В периоды великих исторических переломов, из века в век в России совершается явление поэтов, которые «общее» переживают как «личное», чья поэзия питается и дышит этим единством. Таков Шевченко: терзания украинского народа были его личной, постоянной, гложущей, воплощаемой в поэзии болью. Таков Некрасов. Таков Александр Блок, собственной судьбой подтвердивший провозглашенную им истину: «чем более чуток поэт, тем неразрывнее ощущает он «свое» и «не свое», поэтому, в эпохи бурь и тревог, нежнейшие и интимнейшие стремления души поэта тоже преисполняются «бурей и тревогой». Таков Маяковский в своих поэмах, где история, эпос пережиты лирически. И таким же был Герцен – в публицистике «Колокола», в статьях «С того берега» и в своей грандиозной лирико-эпической поэме «Былое и думы».
«Пусть же “Былое и думы” заключат счет с личною жизнью и будут ее оглавлением», – писал Герцен в предисловии к своим запискам. Характерно, что названия глав в «Былом и думах» могли бы послужить оглавлением не автобиографии отдельного человека, а какой-нибудь исторической хроники, летописи: «Пожар Москвы», «Смерть Александра I и 14 декабря», «Сунгуровское дело», «Граф Аракчеев и военные поселения», «Славянофилы и панславизм», «1848»… Книга, заключающая «счет с личной жизнью», оказалась книгой по истории Европы XIX века… Широка же была эта личная жизнь!
Вот отрывки, посвященные в пятой части Июньским дням – кануну восстания парижских пролетариев и победе буржуа над восставшими. И тут в восприятии событий «личное» и «общее» нерасторжимы. И тут эпос насквозь пропитан лирикой, проза приближается к стиху.
«Я остановился на Pont-Neuf, сильная молния сверкнула из-за тучи, удары грома следовали друг за другом, и середь всего этого раздался мерный, протяжный звук набата с колокольни св. Сульпиция, которым еще раз обманутый пролетарий звал своих братий к оружию…

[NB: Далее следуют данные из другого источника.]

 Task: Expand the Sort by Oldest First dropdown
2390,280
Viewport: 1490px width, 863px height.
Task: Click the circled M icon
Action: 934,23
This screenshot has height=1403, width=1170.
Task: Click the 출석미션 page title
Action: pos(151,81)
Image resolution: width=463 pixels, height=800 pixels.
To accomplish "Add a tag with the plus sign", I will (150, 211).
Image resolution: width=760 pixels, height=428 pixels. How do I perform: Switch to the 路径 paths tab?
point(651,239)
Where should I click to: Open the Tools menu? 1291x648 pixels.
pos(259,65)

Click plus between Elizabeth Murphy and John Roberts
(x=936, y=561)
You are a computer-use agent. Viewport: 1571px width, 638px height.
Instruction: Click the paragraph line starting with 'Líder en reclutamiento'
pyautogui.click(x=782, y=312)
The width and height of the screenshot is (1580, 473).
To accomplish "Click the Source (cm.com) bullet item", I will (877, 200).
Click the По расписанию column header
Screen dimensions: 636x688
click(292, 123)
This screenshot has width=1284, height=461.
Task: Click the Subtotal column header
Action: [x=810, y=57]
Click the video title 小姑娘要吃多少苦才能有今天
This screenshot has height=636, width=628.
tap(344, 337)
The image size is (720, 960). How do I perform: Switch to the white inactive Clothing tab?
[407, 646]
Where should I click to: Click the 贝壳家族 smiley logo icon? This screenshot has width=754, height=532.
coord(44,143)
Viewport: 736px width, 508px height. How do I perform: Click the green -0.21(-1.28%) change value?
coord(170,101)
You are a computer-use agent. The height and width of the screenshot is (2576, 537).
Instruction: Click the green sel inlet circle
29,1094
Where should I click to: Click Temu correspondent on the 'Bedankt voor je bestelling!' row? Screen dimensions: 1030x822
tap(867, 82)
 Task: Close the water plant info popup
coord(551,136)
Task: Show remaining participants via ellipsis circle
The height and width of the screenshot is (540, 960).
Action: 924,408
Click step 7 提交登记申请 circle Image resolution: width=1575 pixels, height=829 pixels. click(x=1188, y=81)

Я слушал гром, набат и не мог насмотреться на панораму Парижа, будто я с ним прощался; я страстно любил Париж в эту минуту; это была последняя дань великому городу – после Июньских дней он мне опротивел».
Тут отношение автора к Парижу чисто лирическое, влюбленное – о городе автор говорит как о человеке, как о любимом товарище, с которым ему предстоит расстаться.
…«Вечером 26 июня мы услышали… правильные залпы, с небольшими расстановками… Мы все взглянули друг на друга, у всех лица были зеленые… “Ведь это расстреливают”, – сказали мы в одни голос и отвернулись друг от друга. Я прижал лоб к стеклу окна. За такие минуты ненавидят десять лет, мстят всю жизнь. Горе тем, кто прощают такие минуты!»
Конкретная передача конкретных исторических фактов переходит на страницах «Былого и дум» в глубокую скорбь – в личную ли, общественную? У Герцена они неразделимы. И проза снова приближается к стиху:
«А домы предместий св. Антония еще дымились, стены, разбитые ядрами, обваливались, раскрытая внутренность комнат представляла каменные раны, сломанная мебель тлела, куски разбитых зеркал мерцали… А где же хозяева, жильцы? – об них никто и не думал…»
…«Я схватился за перо и сам в себе с каким-то внутренним озлоблением убивал прежние упования и надежды».
…«Что же, наконец, все это – шутка? Все заветное, что мы любили, к чему стремились, чему жертвовали».
Тут – как и на странице, где описан молебен в Кремле, – исторический факт словно опрокинут в глубину личного сознания, бесстрашно требующего ответа у самого бытия.
Герцен о своих мемуарах писал:
«“Былое и думы” не историческая монография, а отражение истории в человеке, случайно попавшемся на ее дороге».
Душевный мир этого «случайного» человека был так обширен, так вместителен, что свободно отражал в своих глубинах громады исторических событий.
– Я сам расскажу о времени и о себе, – сказал Маяковский.
О времени и о себе сам рассказал Герцен в «Былом и думах».